Sen. Mark Warner (D-Va.), who serves as vice chair of the Senate Intelligence Committee attended the briefing, said the decision to initiate a massive military assault on another country because of pressure from a U.S. ally put the nation in “uncharted” territory.

“This is still a war of choice that has been acknowledged by others that was dictated by Israel’s goals and timeline,” Warner told reporters at the briefing.

Secretary of State Marco Rubio, Secretary of Defense Pete Hegseth, CIA Director John Ratcliffe and Chair of the Joint Chiefs of Staff Gen. Dan Caine provided the briefing to lawmakers Monday afternoon.

Warner said he supports Israel, but he questioned the decision to put American lives at risk when an imminent threat may be directed at an ally instead of the United States itself.  

“Israel is a great ally of America. I stand firmly with Israel. But I believe at the end of the day when we are talking about putting American soldiers in harm’s way and we have American casualties and expectations of more, there needs to be the proof of an imminent threat to American interests. I still don’t think that standard has been met,” he said.

Warner argued if the military operation against Iran “was being driven by imminent security threats from Iran against America, I think we would have had better planning.”

Speaker Mike Johnson (R-La.), speaking to reporters after the briefing, said that President Trump faced a tough call on ordering strikes against Iran when it became clear that Israel would launch military operations, even without U.S. support, which would have put U.S. troops in the region in danger.

“Israel was determined to act in their own defense here, with or without American support. Why? Because Israel faced what they deemed to be an existential threat. Iran was building missiles at a rapid clip to the point where our allies in the region could not keep up,” Johnson said.

“Because Israel was determined to act with or without the U.S., our commander in chief and the administration and the officials [in the Cabinet] had a very difficult decision to make. They had to evaluate the threats to the U.S., to our troops, to our installations, to our assets in the region in beyond,” Johnson said.

The Speaker said that senior Trump administration officials determined that “if Israel fired upon Iran” to destroy its weapons caches, then Iran “would have immediately retaliated against U.S. personnel and assets.”

“If we had waited for all those eventualities to take place, the consequences of inaction on our part would have been devastating,” Johnson argued.

“If Iran had begun to fire all of their missile arsenal, short- and mid-range missiles at our personnel and our assets and our installations, we would have suffered staggering losses,” he said.

“If we had waited to respond before acting first, those losses would have been far greater than if we had done what we did,” he added.   

Rubio, speaking to reporters before the briefing, said the threat of Iranian retaliation against U.S. troops in response to an attack by Israel was a driving factor in the decision to launch U.S. strikes across Iran.

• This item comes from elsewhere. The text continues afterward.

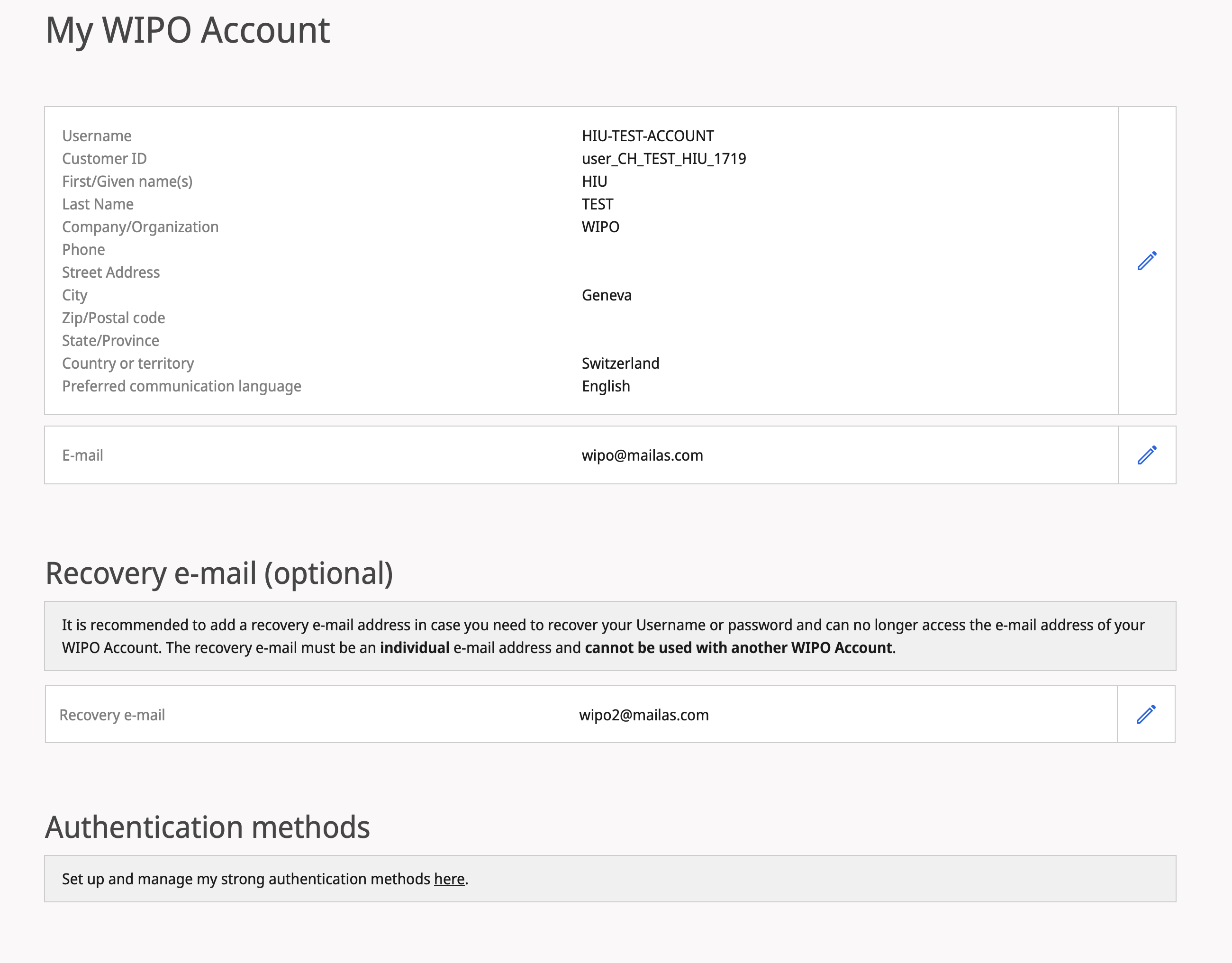Click the Preferred communication language label

181,386
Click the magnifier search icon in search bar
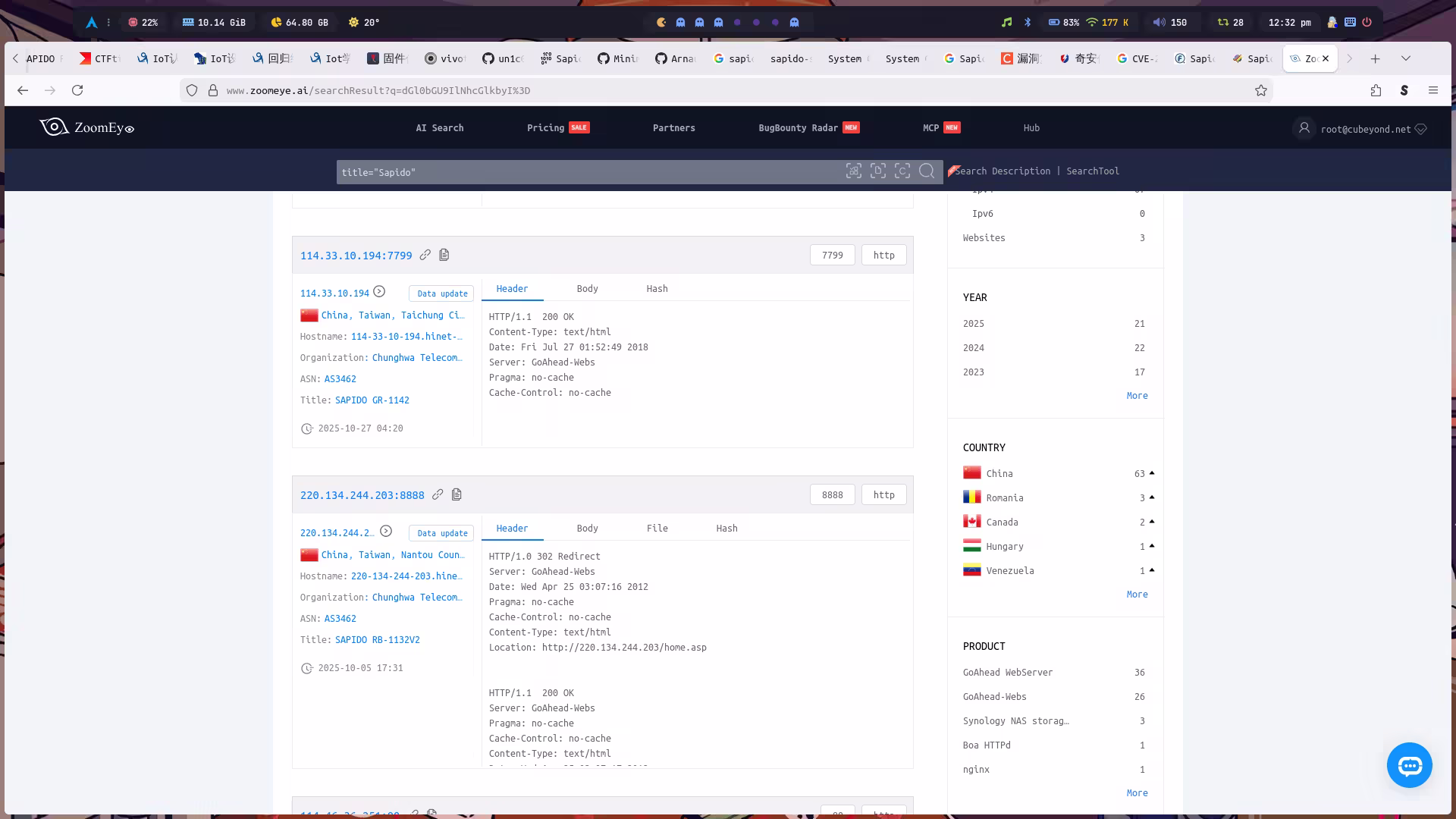1456x819 pixels. click(927, 171)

“The second question I’ve been asked is ‘Why now?’ Well, there are two reasons why now. The first is it was abundantly clear that if Iran came under attack by anyone, the United States or Israel or anyone, they were going to respond and respond against the United States,” Rubio said.

He said that Iran’s orders to retaliate against U.S. troops and installations had been delegated down to field commanders well before Israel and the United States launched the weekend’s strikes.

“If we stood and waited for that attack to come first before we hit them, we would suffer much higher casualties,” he said.

“So, the president made the very wise decision. We knew that there was going to be an Israeli action, we knew that that would precipitate an attack against American forces, and we knew that if we didn’t preemptively go after them before they launched those attacks, we would suffer higher casualties,” he asserted.